I am at peace with it all now, but on days like today, it still hurts to know that I noted his erratic behavior (which, at the time, I had no clue was related to drugs) to our supervisors only to be told that I was overreacting. In the weeks prior to Jason's death, we did not have a friendship whatsoever. I had hoped that would change or that we could, eventually, have a good working relationship. It was difficult to work with Jason, and I always kept trying to figure out how to make things better or how to get past general tolerance of the other. None of that manifested. It seemed that the more that I tried to make things better, the worse they became. After discovery of his drug use, there was no wonder that a solution couldn't be found or that having a simple discussion was out of the question.
I would embark on a wide awakening following Jason's death beginning, almost, immediately after finding out that he died. I went back down to the geedunk to close out the day and I don't think I was there for more than a few minutes before a shipmate came in and told me that Jason's passing was entirely my fault due to our struggles over the past weeks of working together. This person said it in front of no less than ten other people. I had barely begun to process what had occurred let alone the fact that if I had any exposure/training, in what drug addiction could look like, that any of us could have intervened. Due to my utter state of shock, I don't remember much about the rest of that afternoon, other than ATCS escorting me to the CO's office and speaking with the Chaplain.
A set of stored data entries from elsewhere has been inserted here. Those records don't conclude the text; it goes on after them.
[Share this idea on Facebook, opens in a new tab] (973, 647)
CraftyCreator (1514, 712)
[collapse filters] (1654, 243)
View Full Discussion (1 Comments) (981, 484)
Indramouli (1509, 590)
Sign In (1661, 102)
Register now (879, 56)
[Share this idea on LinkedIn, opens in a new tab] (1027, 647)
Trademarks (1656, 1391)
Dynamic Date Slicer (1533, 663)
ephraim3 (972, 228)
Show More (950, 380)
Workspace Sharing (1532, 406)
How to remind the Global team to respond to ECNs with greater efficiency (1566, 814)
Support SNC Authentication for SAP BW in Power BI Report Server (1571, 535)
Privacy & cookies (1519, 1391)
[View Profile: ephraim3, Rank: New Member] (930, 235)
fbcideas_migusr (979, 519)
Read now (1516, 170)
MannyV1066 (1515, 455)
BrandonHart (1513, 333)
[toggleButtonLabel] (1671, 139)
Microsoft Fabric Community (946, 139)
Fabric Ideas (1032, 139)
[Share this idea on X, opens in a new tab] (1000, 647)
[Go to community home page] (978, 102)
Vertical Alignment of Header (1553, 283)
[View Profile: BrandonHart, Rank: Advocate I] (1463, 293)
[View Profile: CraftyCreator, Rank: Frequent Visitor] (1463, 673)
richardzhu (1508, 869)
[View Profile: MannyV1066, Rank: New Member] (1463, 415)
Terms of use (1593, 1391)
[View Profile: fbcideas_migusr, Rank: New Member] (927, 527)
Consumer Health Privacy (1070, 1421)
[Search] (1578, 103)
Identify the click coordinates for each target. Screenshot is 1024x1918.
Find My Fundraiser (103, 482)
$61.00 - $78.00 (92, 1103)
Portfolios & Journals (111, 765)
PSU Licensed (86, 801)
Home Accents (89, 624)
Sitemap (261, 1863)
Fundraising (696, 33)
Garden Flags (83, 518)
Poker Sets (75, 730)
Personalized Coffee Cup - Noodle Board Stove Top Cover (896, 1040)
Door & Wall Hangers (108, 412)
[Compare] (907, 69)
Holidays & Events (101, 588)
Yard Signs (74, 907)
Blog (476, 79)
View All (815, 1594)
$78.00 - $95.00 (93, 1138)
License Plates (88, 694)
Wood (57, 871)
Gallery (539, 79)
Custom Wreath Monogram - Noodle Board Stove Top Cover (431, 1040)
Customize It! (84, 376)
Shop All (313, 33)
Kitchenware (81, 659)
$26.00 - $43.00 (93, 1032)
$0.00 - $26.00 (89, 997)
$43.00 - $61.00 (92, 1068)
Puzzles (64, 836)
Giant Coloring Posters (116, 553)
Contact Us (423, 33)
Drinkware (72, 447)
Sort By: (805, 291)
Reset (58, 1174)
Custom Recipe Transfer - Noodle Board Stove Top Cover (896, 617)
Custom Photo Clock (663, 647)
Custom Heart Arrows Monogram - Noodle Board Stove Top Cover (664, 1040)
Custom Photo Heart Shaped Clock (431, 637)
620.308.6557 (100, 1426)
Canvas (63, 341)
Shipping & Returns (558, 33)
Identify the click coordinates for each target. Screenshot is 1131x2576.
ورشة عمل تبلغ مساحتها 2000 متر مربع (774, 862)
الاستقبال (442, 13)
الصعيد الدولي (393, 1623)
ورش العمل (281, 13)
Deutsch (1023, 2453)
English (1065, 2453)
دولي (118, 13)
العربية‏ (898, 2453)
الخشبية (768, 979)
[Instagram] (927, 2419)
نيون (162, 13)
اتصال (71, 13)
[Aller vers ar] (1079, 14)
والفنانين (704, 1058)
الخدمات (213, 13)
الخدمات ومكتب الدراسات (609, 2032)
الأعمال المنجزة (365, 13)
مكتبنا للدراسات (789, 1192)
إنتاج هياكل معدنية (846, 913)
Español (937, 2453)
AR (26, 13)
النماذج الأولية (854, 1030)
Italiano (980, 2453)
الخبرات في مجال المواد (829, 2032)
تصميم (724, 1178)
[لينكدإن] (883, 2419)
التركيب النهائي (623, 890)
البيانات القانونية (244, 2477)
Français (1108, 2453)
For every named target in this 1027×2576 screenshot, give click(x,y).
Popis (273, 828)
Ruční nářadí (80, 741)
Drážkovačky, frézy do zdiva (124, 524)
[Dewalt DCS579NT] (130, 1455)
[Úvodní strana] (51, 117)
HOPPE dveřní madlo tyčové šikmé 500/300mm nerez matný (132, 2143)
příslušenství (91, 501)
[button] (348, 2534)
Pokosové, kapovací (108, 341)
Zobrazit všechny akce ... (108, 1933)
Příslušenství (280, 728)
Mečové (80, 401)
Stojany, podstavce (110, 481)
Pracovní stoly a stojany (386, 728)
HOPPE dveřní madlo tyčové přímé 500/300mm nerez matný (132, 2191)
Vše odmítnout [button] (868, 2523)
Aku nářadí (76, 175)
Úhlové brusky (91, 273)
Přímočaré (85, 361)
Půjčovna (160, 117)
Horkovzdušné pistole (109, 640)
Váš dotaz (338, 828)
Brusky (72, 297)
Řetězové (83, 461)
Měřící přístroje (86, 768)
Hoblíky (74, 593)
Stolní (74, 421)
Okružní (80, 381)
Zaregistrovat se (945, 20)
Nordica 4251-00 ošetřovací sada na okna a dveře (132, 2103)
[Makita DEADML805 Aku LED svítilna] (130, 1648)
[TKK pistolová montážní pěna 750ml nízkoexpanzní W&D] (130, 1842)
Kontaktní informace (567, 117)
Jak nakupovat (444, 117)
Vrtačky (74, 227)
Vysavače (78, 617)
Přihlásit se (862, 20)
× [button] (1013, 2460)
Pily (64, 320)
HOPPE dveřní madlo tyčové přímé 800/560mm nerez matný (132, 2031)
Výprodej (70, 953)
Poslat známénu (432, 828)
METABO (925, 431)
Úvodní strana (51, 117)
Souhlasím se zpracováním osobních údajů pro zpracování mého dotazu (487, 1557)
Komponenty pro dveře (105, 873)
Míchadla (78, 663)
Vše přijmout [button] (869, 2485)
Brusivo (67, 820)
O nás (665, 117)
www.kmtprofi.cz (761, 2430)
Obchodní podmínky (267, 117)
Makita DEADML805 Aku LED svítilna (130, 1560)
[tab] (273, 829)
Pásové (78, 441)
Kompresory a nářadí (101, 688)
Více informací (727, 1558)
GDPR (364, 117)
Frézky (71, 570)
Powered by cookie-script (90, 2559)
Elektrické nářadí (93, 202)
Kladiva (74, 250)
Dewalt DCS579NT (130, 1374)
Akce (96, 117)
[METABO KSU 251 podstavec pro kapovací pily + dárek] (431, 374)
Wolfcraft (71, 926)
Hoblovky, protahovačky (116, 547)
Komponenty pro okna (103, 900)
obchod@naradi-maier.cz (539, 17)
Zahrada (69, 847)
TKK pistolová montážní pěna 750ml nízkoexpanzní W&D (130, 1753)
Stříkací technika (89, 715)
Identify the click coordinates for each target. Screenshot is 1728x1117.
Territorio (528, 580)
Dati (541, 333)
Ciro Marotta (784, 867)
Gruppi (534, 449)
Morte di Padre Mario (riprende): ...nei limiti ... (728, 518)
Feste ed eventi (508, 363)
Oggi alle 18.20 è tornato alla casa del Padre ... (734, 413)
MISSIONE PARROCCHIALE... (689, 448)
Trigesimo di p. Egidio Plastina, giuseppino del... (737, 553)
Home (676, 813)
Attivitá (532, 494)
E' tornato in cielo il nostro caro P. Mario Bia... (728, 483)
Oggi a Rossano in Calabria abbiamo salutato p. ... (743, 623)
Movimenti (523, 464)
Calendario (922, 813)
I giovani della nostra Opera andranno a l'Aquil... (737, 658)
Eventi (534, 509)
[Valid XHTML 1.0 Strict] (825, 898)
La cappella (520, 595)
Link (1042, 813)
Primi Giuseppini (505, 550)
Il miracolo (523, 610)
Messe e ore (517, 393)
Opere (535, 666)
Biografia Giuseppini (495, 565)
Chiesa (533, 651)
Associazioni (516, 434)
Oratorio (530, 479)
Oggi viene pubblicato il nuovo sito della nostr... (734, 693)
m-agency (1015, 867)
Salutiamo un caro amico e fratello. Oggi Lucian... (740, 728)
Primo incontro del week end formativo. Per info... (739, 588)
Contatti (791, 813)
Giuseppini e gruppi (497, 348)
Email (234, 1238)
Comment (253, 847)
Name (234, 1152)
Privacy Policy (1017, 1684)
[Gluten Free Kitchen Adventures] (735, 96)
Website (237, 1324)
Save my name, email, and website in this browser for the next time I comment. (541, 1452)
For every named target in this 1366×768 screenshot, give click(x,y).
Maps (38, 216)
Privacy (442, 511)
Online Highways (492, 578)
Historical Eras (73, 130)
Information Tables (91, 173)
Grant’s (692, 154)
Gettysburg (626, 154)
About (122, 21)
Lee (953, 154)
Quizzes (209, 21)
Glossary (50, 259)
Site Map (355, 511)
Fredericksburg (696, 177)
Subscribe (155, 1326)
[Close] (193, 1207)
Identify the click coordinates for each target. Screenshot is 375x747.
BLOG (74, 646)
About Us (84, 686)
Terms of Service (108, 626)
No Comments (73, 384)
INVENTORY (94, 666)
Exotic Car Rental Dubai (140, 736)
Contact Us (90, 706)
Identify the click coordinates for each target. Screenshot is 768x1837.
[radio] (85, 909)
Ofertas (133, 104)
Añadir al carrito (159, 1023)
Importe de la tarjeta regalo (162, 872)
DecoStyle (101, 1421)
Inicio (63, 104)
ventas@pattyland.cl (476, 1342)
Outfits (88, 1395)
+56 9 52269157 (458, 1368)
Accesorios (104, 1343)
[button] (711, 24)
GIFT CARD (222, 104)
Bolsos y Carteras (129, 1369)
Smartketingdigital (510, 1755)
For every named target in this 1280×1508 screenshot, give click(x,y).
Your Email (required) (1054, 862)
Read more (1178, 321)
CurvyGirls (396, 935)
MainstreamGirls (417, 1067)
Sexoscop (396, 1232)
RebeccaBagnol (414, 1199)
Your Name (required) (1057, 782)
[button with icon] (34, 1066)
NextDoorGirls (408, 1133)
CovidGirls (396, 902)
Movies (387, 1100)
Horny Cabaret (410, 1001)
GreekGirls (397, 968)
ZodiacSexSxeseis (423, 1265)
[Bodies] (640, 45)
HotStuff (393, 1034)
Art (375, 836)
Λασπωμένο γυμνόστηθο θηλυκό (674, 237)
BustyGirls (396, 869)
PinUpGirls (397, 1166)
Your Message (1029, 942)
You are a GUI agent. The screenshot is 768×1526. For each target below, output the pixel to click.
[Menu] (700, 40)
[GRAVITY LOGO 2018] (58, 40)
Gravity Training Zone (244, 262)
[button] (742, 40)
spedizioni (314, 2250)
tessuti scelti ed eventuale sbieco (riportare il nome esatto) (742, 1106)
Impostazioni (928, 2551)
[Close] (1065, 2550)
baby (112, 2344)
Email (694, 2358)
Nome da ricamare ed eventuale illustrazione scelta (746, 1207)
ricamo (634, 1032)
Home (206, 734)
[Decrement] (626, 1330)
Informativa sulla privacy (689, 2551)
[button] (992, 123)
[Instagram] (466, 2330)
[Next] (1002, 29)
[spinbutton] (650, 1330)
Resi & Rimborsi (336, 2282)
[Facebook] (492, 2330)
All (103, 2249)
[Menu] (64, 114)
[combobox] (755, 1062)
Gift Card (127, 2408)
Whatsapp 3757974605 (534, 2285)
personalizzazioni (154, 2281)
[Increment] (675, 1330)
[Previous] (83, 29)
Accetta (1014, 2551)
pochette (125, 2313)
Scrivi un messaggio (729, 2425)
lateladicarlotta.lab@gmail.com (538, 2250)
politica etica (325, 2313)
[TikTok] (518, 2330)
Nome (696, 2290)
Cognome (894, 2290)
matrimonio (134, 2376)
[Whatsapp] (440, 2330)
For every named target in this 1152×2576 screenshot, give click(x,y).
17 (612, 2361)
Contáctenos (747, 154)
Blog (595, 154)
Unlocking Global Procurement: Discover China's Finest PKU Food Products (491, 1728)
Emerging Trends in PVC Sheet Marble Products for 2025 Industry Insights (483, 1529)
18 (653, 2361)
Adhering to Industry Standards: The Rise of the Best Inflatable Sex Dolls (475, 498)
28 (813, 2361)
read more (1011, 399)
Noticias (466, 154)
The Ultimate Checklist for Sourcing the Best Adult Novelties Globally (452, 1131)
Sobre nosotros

I do know that I was invited to speak at Jason's memorial at the Chapel onboard NAS Jax, and invited to accompany our CO, CMC, and Division Officer as we escorted Jason home to Michigan. Jason's family was grateful that we were there. I was glad to be there to offer them comfort as they dealt with their tragic loss. I was also grateful for the presence of my CMC as I was struggling to maintain professionalism as a Sailor, but also to grieve for Jason. There's very little in military basic training that prepares you for that kind of situation.
Upon return to Jacksonville, it was hard to watch everyone pick up and go on like we hadn't just lost a shipmate. I would walk into work looking for him and then see the American flag - hung in his honor inside our hangar - realizing that he wouldn't be there. It was a tough few weeks, as many people expressed more of the negative than the positive. The Navy, as many know, has a zero tolerance policy on drugs. Many people were expressing that fact quite openly and were even taken aback by the flag hung in honor of Jason. I just wished they took a moment to comprehend that everyone deals with struggles differently. Unfortunately for Jason, he dealt with his struggles by ingesting some of the most potent prescription drugs available. It doesn't make him a bad person, just a misguided one.
I didn't know Jason as well as I would have liked to know him. While he was difficult at work, he had a strength and tenacity that was incredibly motivating. He knew exactly what he wanted to accomplish upon his entry into the Navy, and no one was going to stop him. If I remember correctly, he had plans to crossrate from Storekeeper (which is now Logistics Specialist) to Aerographer's Mate. He wanted to be a meteorologist. It broke my heart to see his light snuffed out far too soon.
So to you, Jason, I have never forgotten you and I never will. Every step that I take, you are always with me. I wish you nothing but fair winds, following seas, and peace.